*** Block opens ***

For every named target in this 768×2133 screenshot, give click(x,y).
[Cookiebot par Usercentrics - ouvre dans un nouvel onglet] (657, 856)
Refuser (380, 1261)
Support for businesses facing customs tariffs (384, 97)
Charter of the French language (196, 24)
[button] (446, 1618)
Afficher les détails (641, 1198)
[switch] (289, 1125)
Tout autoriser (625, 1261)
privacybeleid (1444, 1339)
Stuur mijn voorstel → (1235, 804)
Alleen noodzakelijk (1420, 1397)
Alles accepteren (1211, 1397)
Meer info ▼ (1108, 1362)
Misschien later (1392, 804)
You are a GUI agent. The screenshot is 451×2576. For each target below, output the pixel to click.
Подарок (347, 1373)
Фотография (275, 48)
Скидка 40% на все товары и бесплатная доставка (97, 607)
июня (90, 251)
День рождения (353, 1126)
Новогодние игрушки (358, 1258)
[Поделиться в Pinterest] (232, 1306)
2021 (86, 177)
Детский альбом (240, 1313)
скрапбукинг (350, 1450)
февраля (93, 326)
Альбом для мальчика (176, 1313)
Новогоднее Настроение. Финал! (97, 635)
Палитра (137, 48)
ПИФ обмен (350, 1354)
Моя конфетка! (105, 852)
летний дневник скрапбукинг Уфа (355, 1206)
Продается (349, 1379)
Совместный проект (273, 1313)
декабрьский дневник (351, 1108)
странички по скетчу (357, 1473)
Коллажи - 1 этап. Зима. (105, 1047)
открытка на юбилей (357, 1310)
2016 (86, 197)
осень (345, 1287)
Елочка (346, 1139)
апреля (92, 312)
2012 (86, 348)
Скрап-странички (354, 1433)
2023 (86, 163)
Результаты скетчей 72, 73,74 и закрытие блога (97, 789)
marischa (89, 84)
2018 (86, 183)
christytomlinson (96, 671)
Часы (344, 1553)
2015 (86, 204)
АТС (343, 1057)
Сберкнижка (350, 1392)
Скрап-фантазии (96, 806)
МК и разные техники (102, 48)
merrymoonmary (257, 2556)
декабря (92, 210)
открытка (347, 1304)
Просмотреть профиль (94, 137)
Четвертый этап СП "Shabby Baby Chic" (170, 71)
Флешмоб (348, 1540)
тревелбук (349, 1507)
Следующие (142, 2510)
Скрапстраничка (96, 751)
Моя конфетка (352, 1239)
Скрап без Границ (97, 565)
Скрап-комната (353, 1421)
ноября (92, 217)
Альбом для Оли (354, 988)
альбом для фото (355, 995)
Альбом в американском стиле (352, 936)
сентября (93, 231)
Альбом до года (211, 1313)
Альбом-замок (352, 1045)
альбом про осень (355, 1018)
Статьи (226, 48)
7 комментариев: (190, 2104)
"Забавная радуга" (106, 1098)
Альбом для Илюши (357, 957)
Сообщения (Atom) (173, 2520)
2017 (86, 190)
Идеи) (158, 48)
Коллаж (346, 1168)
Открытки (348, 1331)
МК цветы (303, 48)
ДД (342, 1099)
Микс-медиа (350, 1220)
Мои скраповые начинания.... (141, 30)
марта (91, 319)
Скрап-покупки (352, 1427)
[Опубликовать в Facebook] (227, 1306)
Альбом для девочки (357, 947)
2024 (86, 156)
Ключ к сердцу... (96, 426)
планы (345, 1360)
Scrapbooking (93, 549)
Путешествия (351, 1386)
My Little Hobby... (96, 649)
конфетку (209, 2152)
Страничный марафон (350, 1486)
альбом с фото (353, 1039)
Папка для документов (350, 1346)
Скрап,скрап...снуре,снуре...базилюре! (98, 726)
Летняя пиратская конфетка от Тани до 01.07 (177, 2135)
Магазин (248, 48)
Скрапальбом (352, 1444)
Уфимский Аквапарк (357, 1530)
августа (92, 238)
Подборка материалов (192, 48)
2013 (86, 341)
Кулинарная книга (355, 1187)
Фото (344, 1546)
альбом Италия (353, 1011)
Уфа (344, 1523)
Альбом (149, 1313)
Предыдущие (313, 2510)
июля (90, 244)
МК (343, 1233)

*** Block closes ***

How many lines in the records above hold the string "дневник"? Only the number is wanted.

2